Monday, September 10, 2012

Hahn, "The Kingdom of God as Liturgical Empire" (Part 1: Preliminaries and Endorsements)

Scott Hahn's new commentary on 1-2 Chronicles is by far and away the most important book I've read this year.

That's not an overstatement.

Full of stunning insights--with implications for both Old Testament and New Testament studies--this book should really be on your priority list. If you're familiar with the hype about Hahn's work, but never read any of his scholarship, read this title. 

Over the next few days I will be posting on this fine commentary. This is not going to be an exhaustive review. Instead, while giving an overview of the book, I'm going to cherry-pick some of my favorite elements.

But first, a few preliminaries. . .

Readable Scholarship

Scott Hahn writes two very different kinds of works: works intended for an academic audience (e.g., an Anchor Yale Bible Reference title; a treatment of Pope Benedict's work; pieces in JBL, CBQ, etc.) and popular-level material, e.g., Rome Sweet Home (Ignatius Press, 1993); The Lamb's Supper (Doubleday, 1997); Reasons to Believe (Doubleday, 2007).

While this commentary is very readable, it definitely falls into the first of those two categories. In other words, if you're looking for fascinating / entertaining personal anecdotes or "punny" titles, this is not that kind of work.

Yet that's definitely not to say that this book is so technical it can only be appreciated by scholars. It is incredibly clear and well-worth the time of anyone is who is at the "intermediate" level of biblical studies.
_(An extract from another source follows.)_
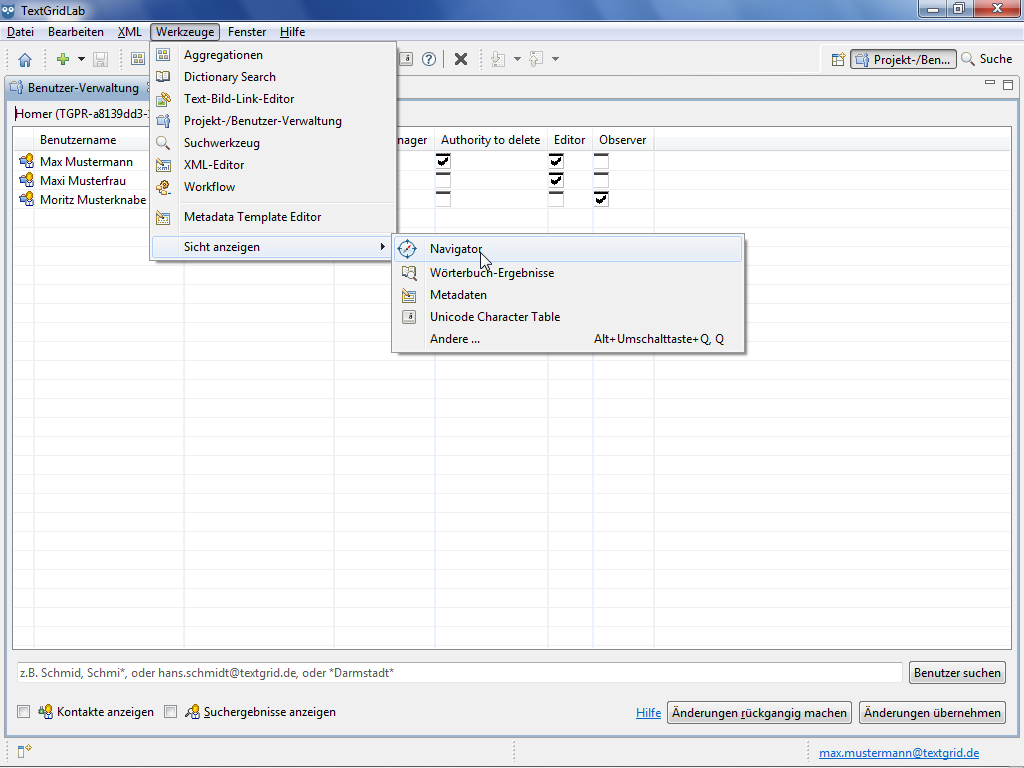Expand the Sicht anzeigen submenu arrow
The image size is (1024, 768).
pyautogui.click(x=382, y=247)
Praise for Hahn's Commentary

Before I turn my attention to the book itself, check out what some others have said about it:
"In this rich theological commentary, Scott Hahn gives a powerful account of Chronicles' inner unity. The church, the sacraments, Marian devotion--these are all shown to have their roots in Chronicles in this profoundly Catholic reading that also offers a bracing rebuke to the long, sad history of Protestant disparagement of ritual, priests, and temple worship in the Bible." --Stephen B. Chapman, Duke Divinity School

"Hahn's brilliantly illuminating commentary on Chronicles is an important contribution to the renewal of biblical scholarship. Demonstrating a master's command of the entirety of biblical revelation, Hahn shows how the Chronicler both gave focus to the story of Israel and provided the foundation for much of the New Testament meditation on Jesus. This book is written with extraordinary passion and intelligence. I recommend it warmly to both scholars and preachers." --Robert Barron, Mundelein Seminary, University of St. Mary of the Lake  
"Drawing upon a wide array of Jewish and Christian interpreters, Hahn persuasively presents Chronicles as a powerful exemplar of the typological, covenantal, and liturgical exegesis that has shaped the Christian tradition of biblical interpretation. For readers who think of Chronicles as rather dull, this book will reintroduce the richness of Scripture."--Matthew Levering, University of Dayton  
"A scriptural symphony, weaving together themes from Old and New Testaments into a remarkable theological synthesis. This lucid and insightful volume deserves to be on the shelf of anyone interested in the theological interpretation of Scripture." --Rodrigo Morales, Marquette University  
"In this masterful commentary, Hahn shows that a key to understanding the biblical concept of the kingdom lies hidden in the often overlooked work of the Chronicler and his history of the liturgical empire of David. Hahn has produced something very rare: a commentary that is rigorously exegetical, profoundly theological, and a must read. This is biblical theology at its best!" --Brant Pitre, Notre Dame Seminary
Now that I've whet your appetite, we're ready to begin our overview.

By the way, as a proud Senior Fellow of the St. Paul Center for Biblical Theology, the organization founded by Scott, I ought to mention that you can support the Center by buying the book from this link on  Thanks!

Continue to Part 2: Introduction to Chronicles


DimBulb said...

I have to say that I was never a fan of Chronicles. Not only because the first nine chapters are genealogy, but also because the presentation of several events in the work differs from what we find in Samuel and Kings. Dr. Hahn's book gave me a new appreciation of the work. The very title he gave to chapter one of the book~dealing with 1 Chron 1-9~was both enlightening and intriguing:"A Genealogy of Grace in a Time of Exile and Restoration." I look forward to your review.

Now if only Dr. Hahn would take a shot at making Judith more appetizing and enlightening. The basic message of the book~God can overcome all the forces of anti-God/anti-people of God~ interests me, but I've never been able to find anything other than booklet commentaries on the work.

Nick Norelli said...

I have this for review. I plan to dig into it in the very near future!

John Bergsma said...

This is a great book. I read it this summer as well. For scholarship, it's lucid reading. Hahn almost succeeds or maybe has succeeded in making Chronicles a "canonical pivot" between the two testaments. Who'd have thought: Chronicles, the center of biblical theology?